Der Totmacher - Magazine

Teatro Magazine Teatro Duse Sabato 13 gennaio 2001

Der Totmacher

Magazine - Alla prima sono venuti tutti, proprio tutti. Grandi e piccini - si fa per dire - ma soprattutto gente interessata che non ha scelto lo spettacolo a caso ma sapeva benissimo cosa voleva vedere. Mariangela Melato, Sanguineti, Liberovici, Salotti, Luzzati, Vazzoler e probabilmente anche molti che non abbiamo visto.

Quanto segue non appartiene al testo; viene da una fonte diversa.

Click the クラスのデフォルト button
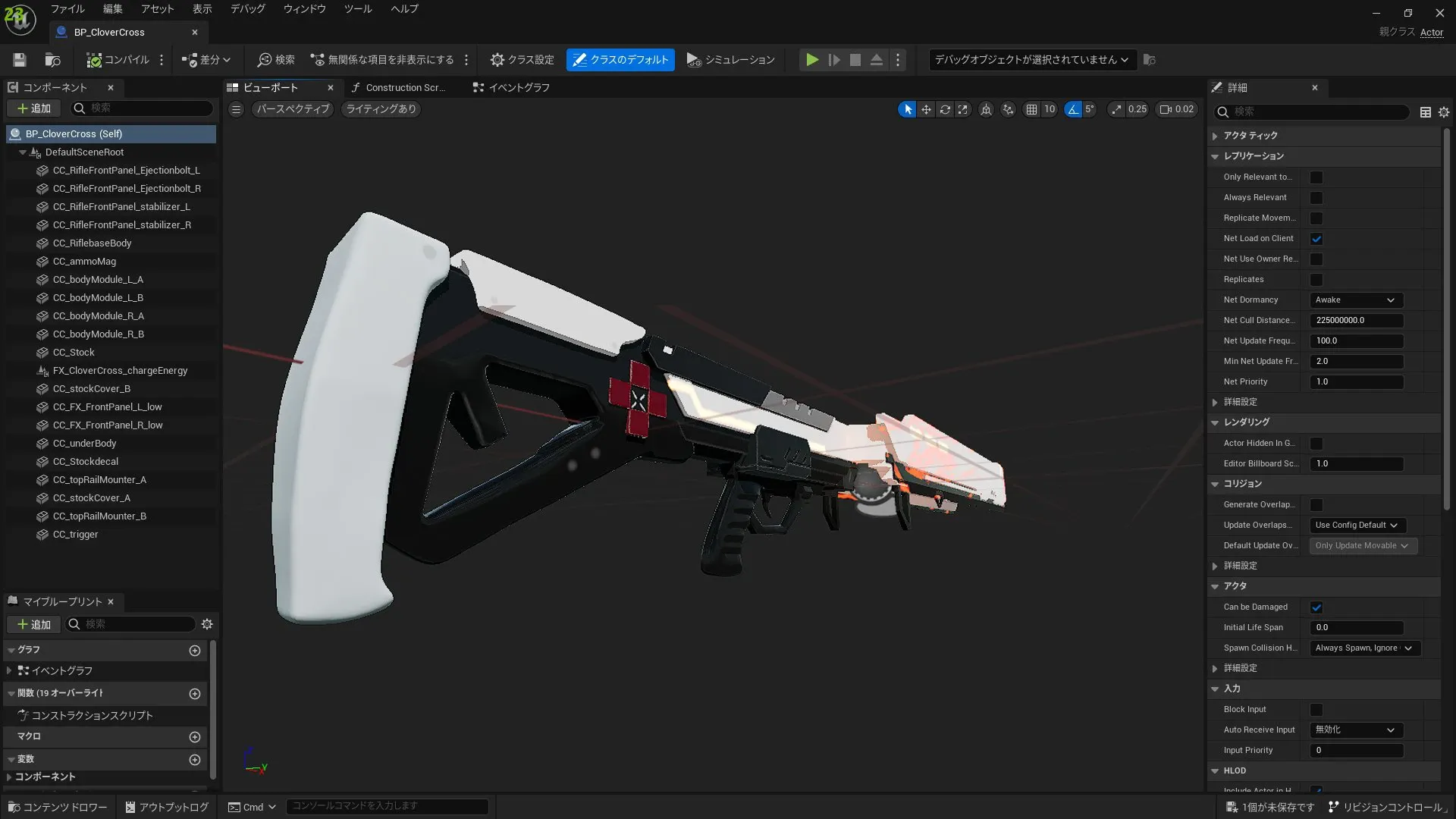Viewport: 1456px width, 819px height. (620, 60)
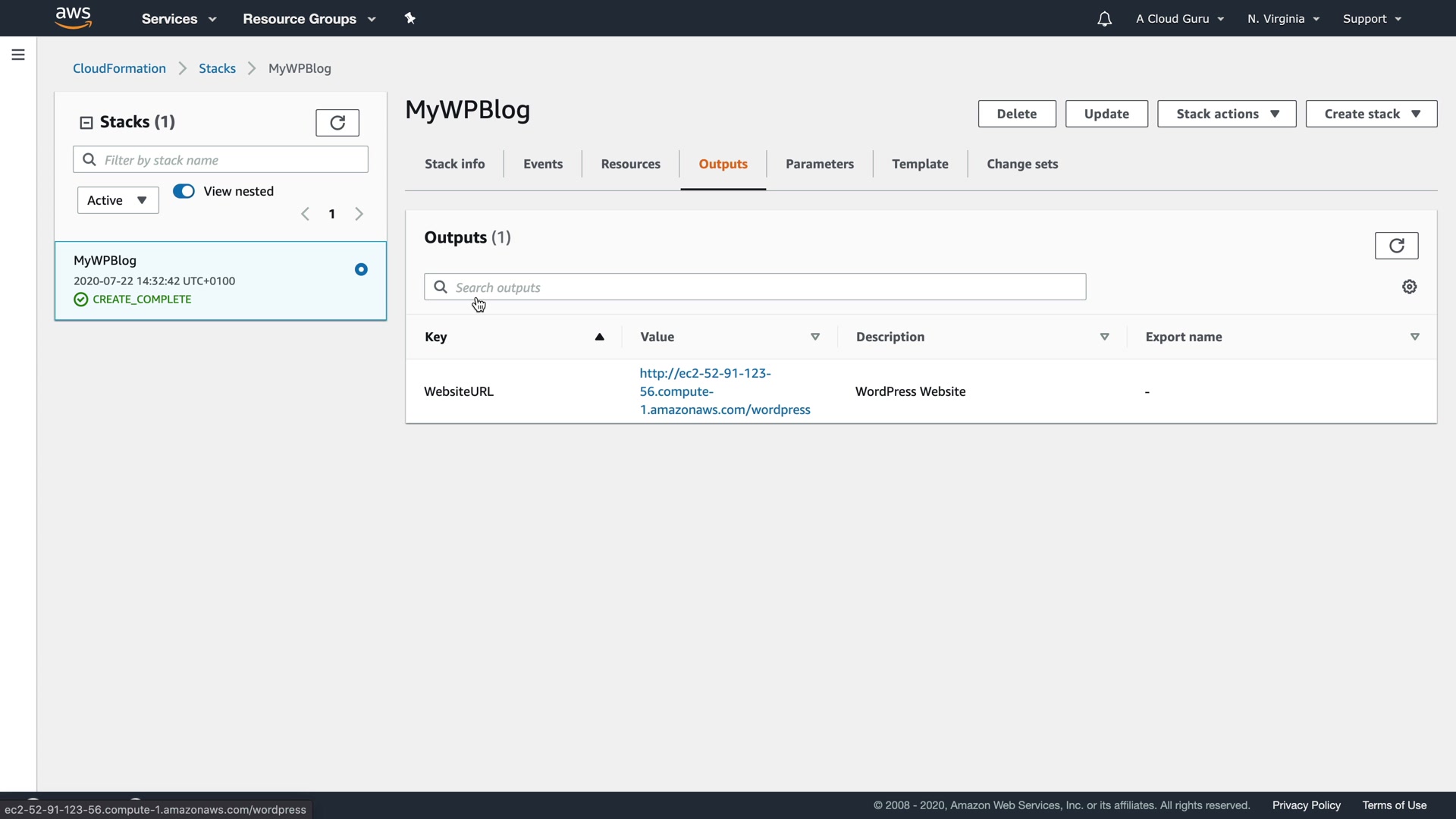Select the MyWPBlog stack radio button
1456x819 pixels.
click(361, 269)
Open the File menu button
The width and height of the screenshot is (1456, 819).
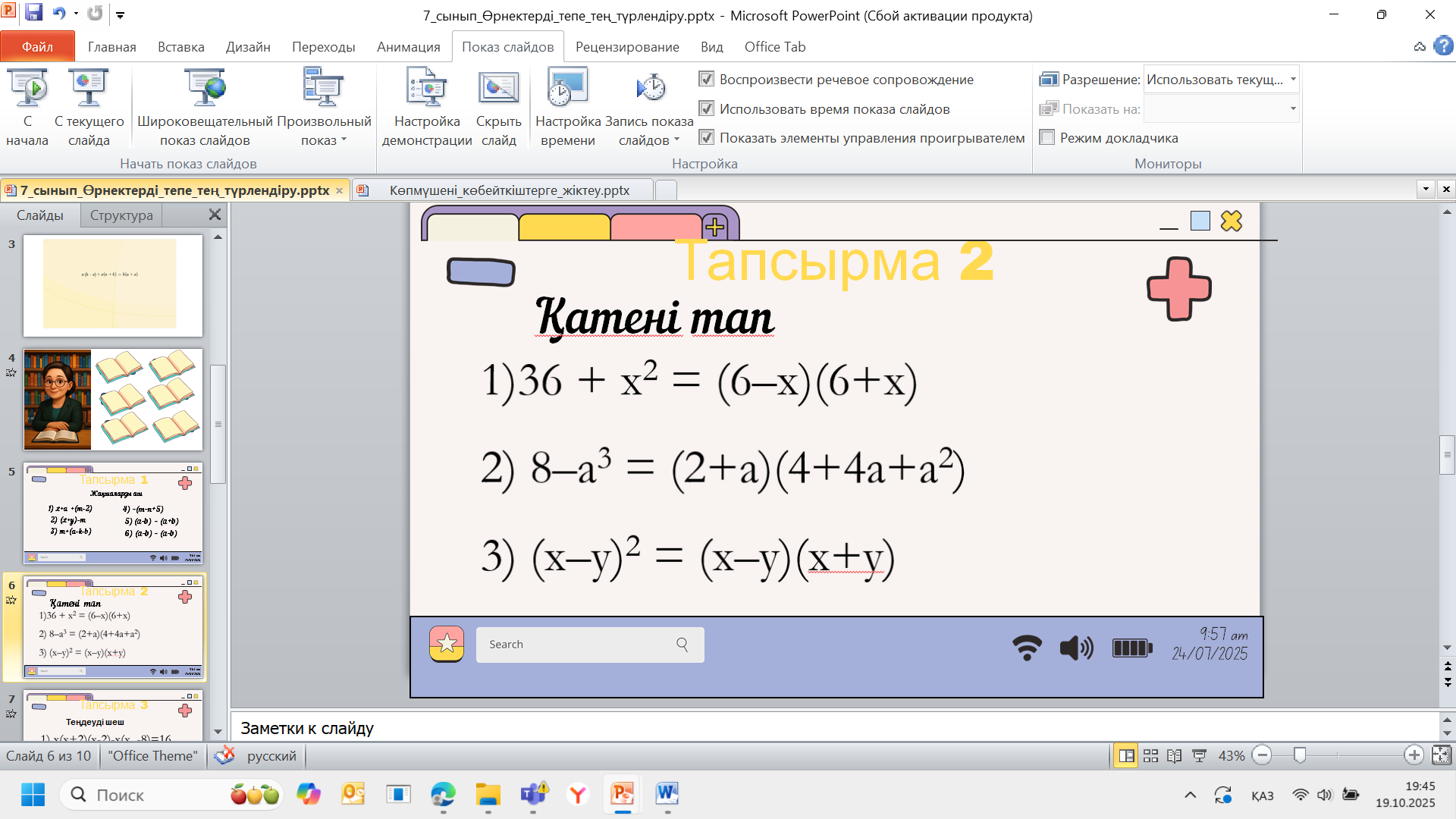tap(37, 47)
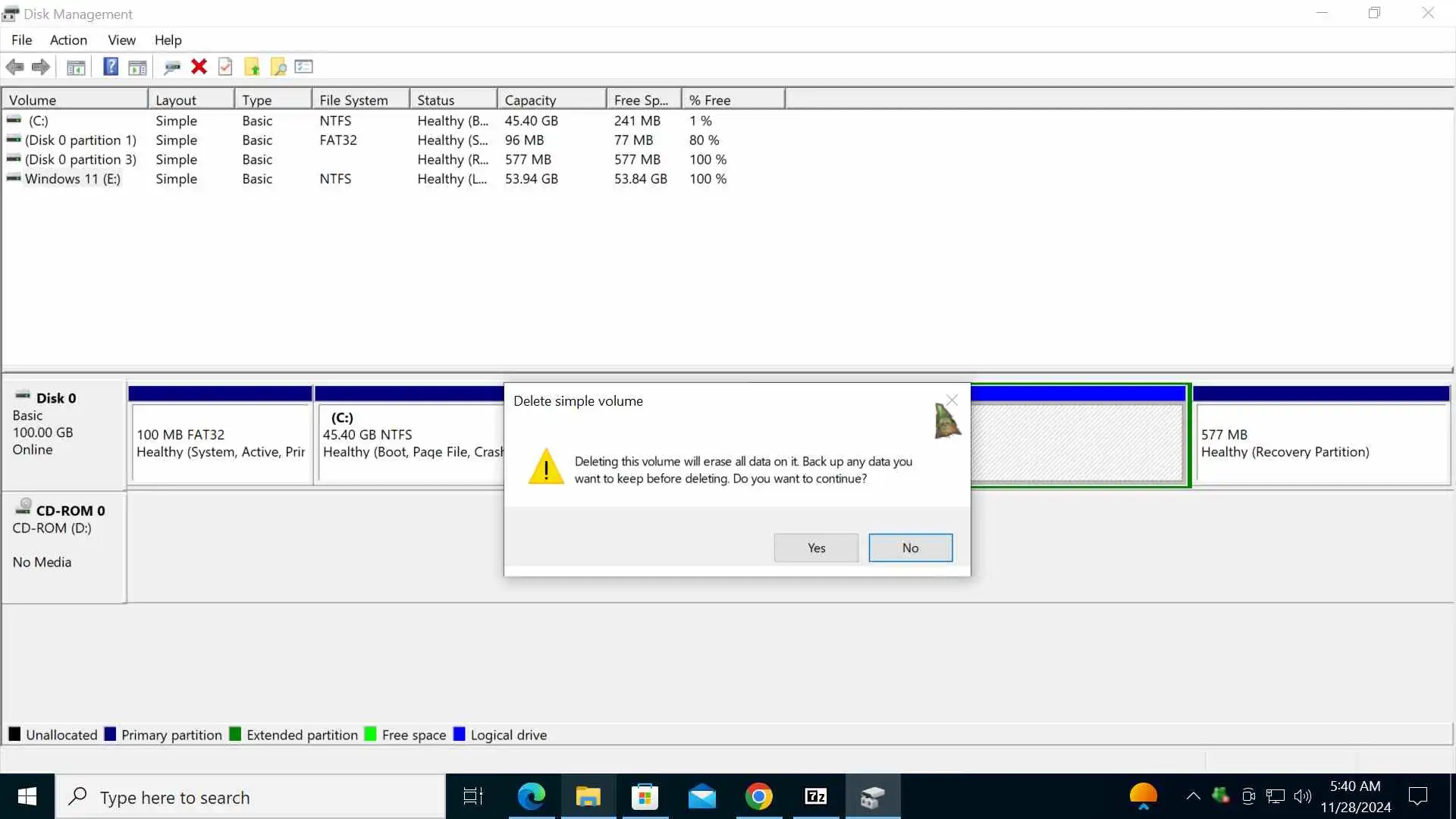Open the View menu
This screenshot has width=1456, height=819.
121,40
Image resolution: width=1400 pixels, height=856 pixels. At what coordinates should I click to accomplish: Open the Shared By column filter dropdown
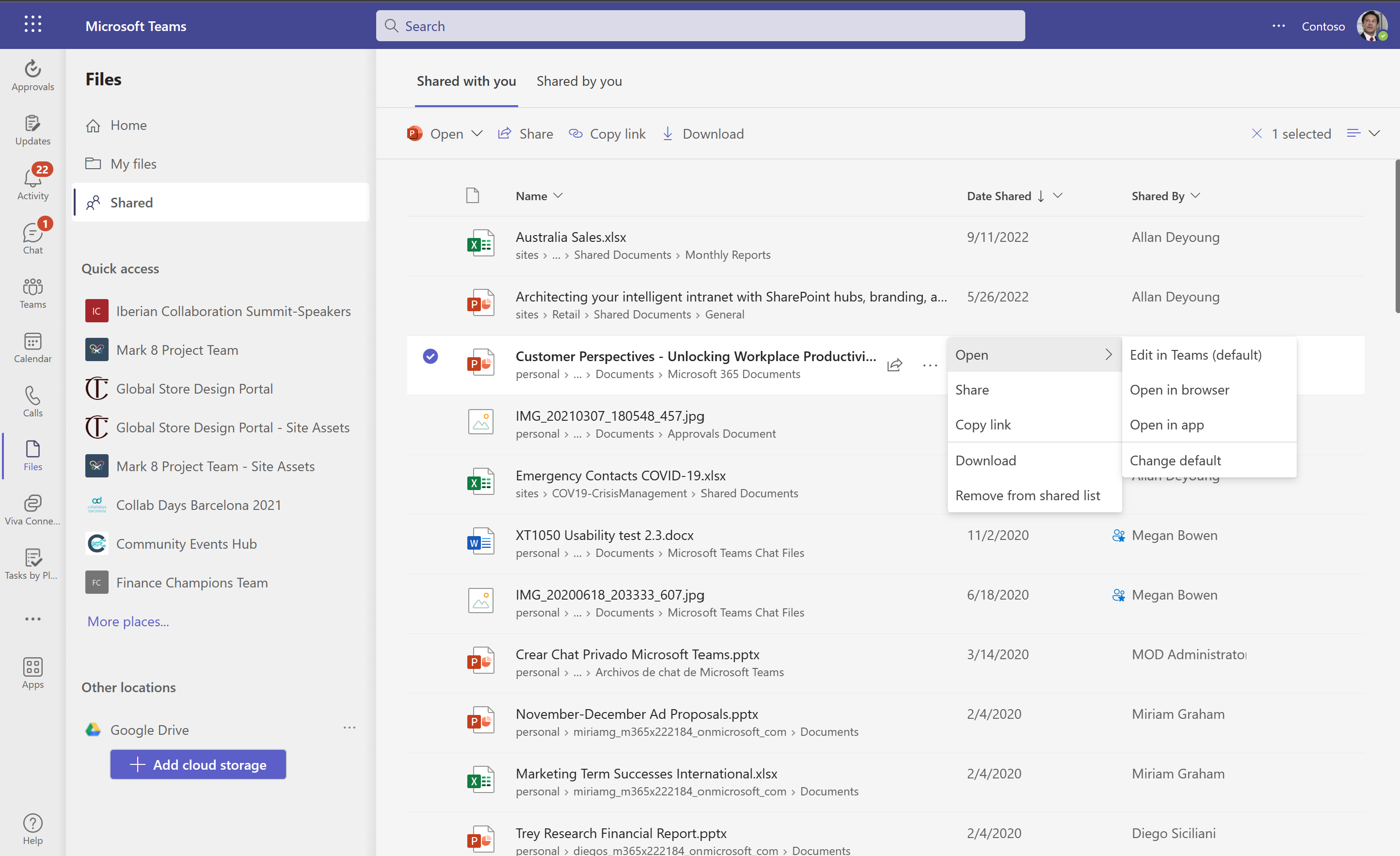tap(1195, 195)
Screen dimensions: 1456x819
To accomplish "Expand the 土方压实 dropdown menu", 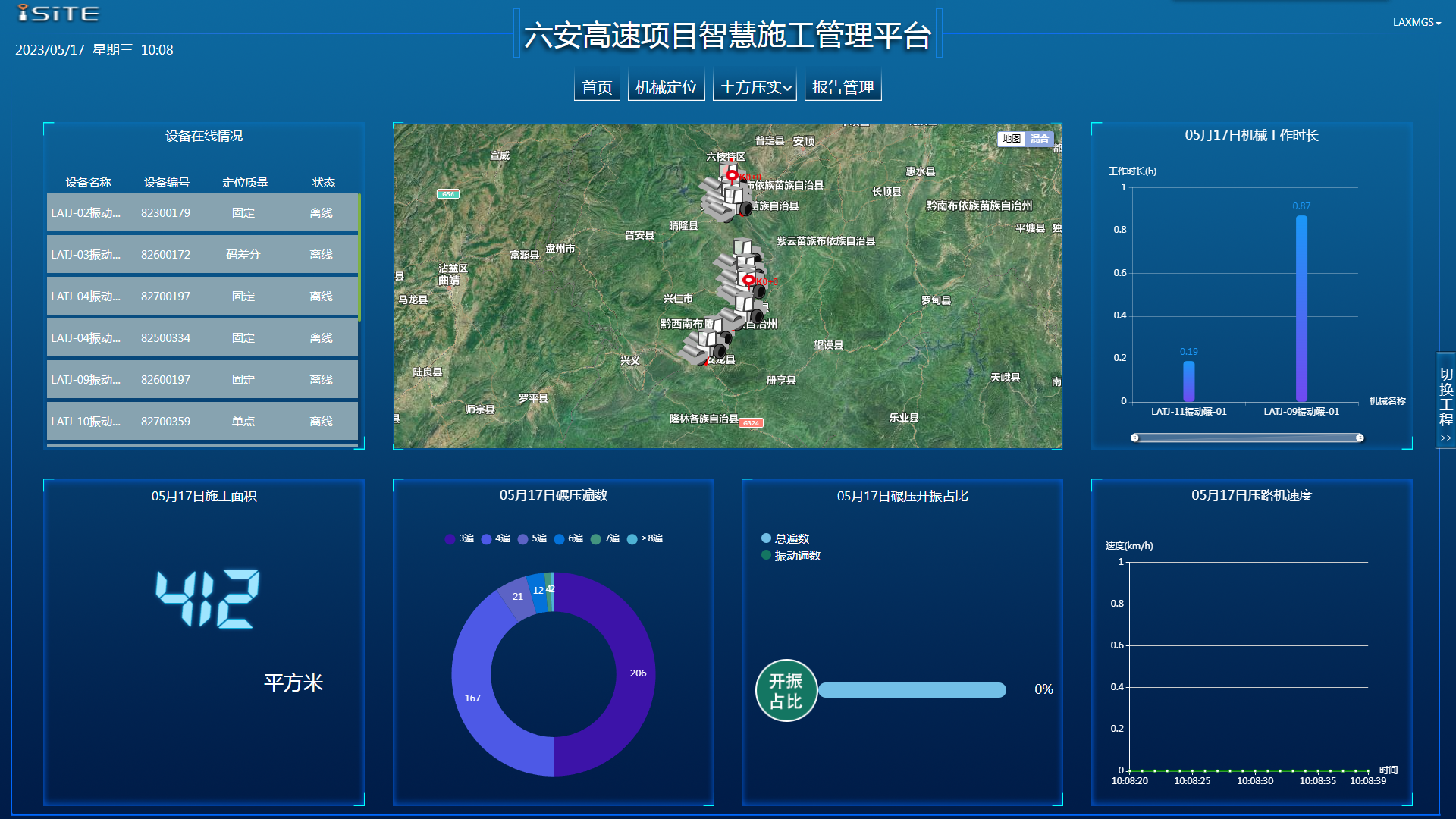I will (755, 87).
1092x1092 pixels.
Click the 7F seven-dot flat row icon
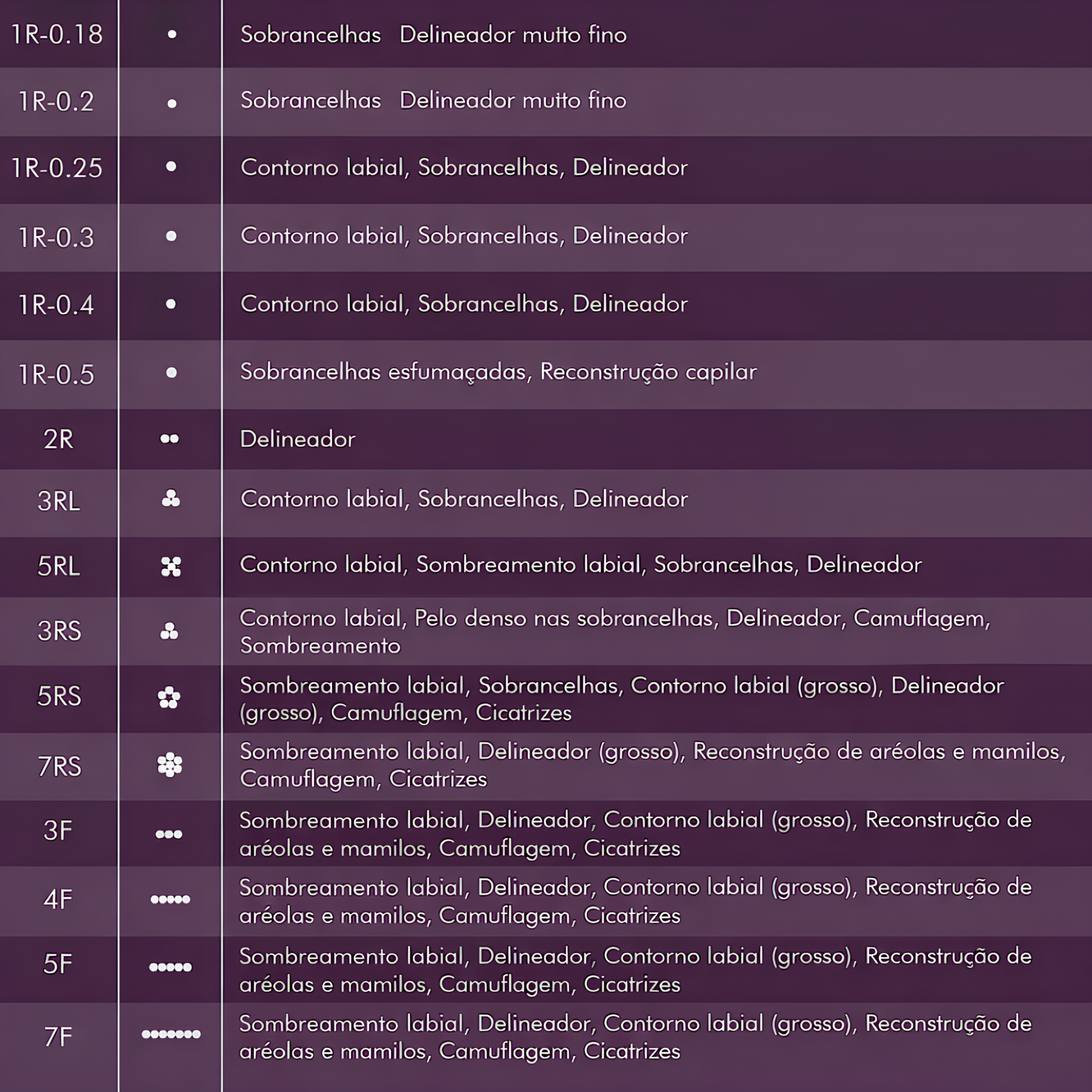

E tanti ragazzi.Per questo, forse, i lunghi applausi, seguiti dai forti richiami a Jurij Ferrini, risultano persino misurati tanto sono espressi con coscienza e lanciati solo dopo aver ringraziato l'ensemble al completo per due o tre volte.
La scena è tutta grigia, il dottor Schultze ha un vestito grigio chiaro e un camice che sebbene bianco anch'esso si colora di un lieve grigiore. La scena non è un'angusta cella, come ci si poteva aspettare. E' uno studio con colonna, lavandino, mobili e carte: insomma un luogo quasi confortevole, vissuto e vivibile, dove i tre uomini trascorrono ore di chiacchiere pesanti, molto pesanti.
Fritz Haarmann, un assassino, un mostro, un uomo stravolto, trova una piacevole intimità, per una volta non illegale, e piuttosto amichevole in questo triangolo forzato. Spesso dice "se avessi avuto un amico tutto questo non sarebbe successo." Un amico, una madre, una donna, una moglie, qualcuno che l'avesse condotto, guidato perché poi in fondo come ripete all'infinito Fritz - nei momenti di maggior tensione con il dottore - "io non volevo mica". Fritz è davvero tanto stravolto dentro, però non tanto da non essere in grado di contenere anche sentimenti e comportamenti semplici e umani e per questo far affezionare il dottore e il pubblico. La simpatia nei suoi confronti è quasi immediata e va solo consolidandosi a mano a mano che la confessione diviene più truce e disumana. Il tutto è strutturato a episodi. Ogni volta i tre si riposizionano sulle loro sedie o in piedi in un'altra zona della stanza che li accoglie. E nelle parole, nei toni ma anche nei gesti si legge il tempo che hanno trascorso insieme, il logorio, la stanchezza ma soprattutto la grande impotenza. Il Fritz di Jurij, come una marionetta, accomoda il corpo e poi dispone la testa e gli altri arti e, all'alzarsi delle luci, gli occhi.
Lo spettacolo è difficile e forse discutibile l'argomento, ma maestrale l'interpretazione di Jurij che da solo con il suo mostro riesce a concedere momenti di attenzione anche al dottore e al suo fedele aiuto. Chi mai ha guardato la mano rapida di chi redige verbali? Non solo la mano ma l'intero piccolo uomo, prevenuto e spaventato a morte, viene in primo piano grazie ai brevi accenni del mostro-Jurij. Certamente, come dice Sciaccaluga, in un'intervista raccolta nel libro pubblicato da Il Melangolo in occasione dello spettacolo "Schultze è un personaggio molto difficile da rappresentare perché fa solo domande, non si abbandona mai a un momento di riflessione" e per questo forse gli si poteva dare un tempo di battuta un po' più lento, episodio dopo espisodio. Insomma c'è solo da rimpiangere di aver perso - nel mio caso - la mise en espace del giovane gruppo U.R.T. dell'anno scorso.